-Sigamos: la muchacha es bonita.
Madame
Pompadour, en el tono más suavemente
burlón, empezó a leer una larga epístola, pródiga en
grandes tiradas amorosas.
«¡Ved -decía su autor- cómo me
persigue el destino! Todo parecía dispuesto a satisfacer mis deseos, y
hasta vos misma, mi tierna amiga, ¿no me habíais hecho esperar la
felicidad? Sin embargo, por una falta que no he cometido, he de renunciar a
ella. ¿No es excesiva crueldad haberme dejado entrever el cielo, para
precipitarme en el abismo? ¿Gozaríais del bárbaro placer de
mostrar a los ojos de un pobre condenado a muerte cuanto puede hacer la vida
atrayente y amante? No obstante, tal es mi suerte; no me queda otro refugio ni
otra esperanza que la tumba, pues mi desgracia me impide aspirar a vuestra mano.

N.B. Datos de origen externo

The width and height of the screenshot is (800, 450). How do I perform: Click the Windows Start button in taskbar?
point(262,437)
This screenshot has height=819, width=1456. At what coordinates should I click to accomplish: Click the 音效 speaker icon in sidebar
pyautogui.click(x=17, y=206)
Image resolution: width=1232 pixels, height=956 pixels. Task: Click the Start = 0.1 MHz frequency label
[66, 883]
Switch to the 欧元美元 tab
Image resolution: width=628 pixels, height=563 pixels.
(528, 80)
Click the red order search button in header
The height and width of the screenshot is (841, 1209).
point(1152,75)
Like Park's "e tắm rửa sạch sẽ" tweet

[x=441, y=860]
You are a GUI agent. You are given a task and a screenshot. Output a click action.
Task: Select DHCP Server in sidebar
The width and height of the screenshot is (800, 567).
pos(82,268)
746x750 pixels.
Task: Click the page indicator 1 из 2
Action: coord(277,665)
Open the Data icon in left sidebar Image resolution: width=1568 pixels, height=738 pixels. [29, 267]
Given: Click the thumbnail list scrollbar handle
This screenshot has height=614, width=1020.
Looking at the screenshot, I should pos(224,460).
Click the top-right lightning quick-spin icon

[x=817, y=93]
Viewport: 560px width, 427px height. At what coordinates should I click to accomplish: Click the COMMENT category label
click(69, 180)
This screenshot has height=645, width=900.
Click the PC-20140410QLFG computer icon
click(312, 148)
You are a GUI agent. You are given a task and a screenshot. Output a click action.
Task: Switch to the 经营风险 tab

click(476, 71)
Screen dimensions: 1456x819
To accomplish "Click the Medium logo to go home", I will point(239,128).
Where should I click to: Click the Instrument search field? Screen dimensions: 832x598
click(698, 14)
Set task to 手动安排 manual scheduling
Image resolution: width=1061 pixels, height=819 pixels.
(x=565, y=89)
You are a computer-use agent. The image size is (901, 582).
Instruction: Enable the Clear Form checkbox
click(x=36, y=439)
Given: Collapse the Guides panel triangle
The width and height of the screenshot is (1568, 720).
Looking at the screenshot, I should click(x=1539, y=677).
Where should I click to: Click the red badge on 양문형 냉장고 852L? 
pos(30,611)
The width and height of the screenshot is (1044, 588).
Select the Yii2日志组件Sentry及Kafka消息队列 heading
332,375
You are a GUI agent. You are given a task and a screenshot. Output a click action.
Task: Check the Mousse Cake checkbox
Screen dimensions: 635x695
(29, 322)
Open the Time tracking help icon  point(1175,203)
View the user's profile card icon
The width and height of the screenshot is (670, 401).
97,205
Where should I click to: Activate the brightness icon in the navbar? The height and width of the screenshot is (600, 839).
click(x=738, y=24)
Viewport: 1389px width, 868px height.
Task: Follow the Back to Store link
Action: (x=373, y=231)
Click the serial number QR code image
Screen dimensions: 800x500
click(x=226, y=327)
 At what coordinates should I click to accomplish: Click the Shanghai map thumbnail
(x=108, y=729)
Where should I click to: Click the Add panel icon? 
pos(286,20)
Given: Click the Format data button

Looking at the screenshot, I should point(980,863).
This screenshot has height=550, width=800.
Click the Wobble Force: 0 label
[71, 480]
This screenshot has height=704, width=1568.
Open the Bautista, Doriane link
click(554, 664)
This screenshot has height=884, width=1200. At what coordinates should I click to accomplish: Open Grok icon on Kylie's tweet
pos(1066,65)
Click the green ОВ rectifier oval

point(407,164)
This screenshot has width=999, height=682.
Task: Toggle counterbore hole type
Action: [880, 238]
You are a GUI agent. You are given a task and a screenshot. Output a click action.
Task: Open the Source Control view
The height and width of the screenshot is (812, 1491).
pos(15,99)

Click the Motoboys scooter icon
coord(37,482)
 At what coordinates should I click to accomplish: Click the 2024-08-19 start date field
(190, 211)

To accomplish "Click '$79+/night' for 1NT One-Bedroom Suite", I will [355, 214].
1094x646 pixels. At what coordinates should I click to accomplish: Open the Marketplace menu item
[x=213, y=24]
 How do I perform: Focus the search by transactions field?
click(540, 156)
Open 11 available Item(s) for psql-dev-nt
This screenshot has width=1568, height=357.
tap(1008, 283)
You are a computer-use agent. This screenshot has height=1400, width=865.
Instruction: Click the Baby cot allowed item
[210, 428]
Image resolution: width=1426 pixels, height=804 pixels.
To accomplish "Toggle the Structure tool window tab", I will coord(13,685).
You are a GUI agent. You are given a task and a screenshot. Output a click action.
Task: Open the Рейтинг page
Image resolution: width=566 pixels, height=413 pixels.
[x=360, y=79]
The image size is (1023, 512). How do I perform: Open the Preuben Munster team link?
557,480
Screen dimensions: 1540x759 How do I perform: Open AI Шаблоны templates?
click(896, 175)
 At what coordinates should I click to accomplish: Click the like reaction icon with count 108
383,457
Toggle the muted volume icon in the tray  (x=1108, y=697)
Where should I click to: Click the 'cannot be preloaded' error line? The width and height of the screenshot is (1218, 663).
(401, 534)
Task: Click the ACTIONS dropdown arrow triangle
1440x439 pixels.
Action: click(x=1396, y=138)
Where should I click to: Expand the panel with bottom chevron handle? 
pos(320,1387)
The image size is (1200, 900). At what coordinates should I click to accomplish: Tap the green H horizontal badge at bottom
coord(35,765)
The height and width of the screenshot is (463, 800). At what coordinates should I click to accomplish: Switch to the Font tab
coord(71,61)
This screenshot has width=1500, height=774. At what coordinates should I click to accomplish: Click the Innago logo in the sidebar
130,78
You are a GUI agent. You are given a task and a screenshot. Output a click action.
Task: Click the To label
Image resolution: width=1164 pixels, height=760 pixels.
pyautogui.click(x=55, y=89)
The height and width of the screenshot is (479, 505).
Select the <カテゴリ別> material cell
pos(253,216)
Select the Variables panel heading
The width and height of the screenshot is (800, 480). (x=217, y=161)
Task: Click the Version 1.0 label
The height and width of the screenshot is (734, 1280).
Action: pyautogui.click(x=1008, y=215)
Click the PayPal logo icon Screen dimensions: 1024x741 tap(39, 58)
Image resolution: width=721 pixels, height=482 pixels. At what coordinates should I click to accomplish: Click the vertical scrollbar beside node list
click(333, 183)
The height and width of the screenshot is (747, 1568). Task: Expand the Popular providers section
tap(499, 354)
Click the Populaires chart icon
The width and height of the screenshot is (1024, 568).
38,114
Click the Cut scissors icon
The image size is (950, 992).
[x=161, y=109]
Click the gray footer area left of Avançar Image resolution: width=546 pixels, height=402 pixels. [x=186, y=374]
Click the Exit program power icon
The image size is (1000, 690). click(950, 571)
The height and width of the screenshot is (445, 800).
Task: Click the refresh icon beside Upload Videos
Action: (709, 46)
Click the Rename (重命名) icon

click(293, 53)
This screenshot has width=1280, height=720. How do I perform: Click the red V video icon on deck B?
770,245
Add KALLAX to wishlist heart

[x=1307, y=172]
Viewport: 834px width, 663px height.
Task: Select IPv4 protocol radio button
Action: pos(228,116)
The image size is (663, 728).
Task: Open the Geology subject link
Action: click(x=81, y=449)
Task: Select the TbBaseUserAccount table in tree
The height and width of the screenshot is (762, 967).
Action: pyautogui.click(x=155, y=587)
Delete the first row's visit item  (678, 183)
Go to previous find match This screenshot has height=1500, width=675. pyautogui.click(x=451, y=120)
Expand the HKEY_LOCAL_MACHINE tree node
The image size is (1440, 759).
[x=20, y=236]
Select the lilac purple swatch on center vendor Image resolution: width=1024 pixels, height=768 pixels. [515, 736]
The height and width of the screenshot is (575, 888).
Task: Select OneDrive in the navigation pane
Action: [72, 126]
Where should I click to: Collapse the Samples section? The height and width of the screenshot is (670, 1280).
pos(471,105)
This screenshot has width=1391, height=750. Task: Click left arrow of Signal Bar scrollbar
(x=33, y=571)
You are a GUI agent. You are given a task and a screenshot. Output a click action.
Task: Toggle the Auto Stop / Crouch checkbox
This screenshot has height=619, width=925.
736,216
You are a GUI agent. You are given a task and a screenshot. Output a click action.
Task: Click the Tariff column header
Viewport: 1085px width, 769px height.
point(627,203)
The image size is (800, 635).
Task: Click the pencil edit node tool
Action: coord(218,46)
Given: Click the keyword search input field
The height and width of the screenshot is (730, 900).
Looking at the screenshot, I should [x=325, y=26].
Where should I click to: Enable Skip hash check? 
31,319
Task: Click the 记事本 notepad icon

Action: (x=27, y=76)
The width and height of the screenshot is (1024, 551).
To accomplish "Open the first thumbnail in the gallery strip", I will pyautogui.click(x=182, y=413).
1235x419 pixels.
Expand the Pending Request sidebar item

Cuando la fortuna me sonreía ponía toda mi esperanza en que
llegaseis a ser mía; pobre ahora, me daría horror atreverme a
seguir pensando en vos, y, puesto que no puedo haceros dichosa, aunque muriendo
de amor, os prohíbo que me améis...»
La marquesa sonrió a estas palabras.
-He aquí un hombre honrado, señora -dijo el rey-.
¿Pero qué es lo que le impide casarse con su amada?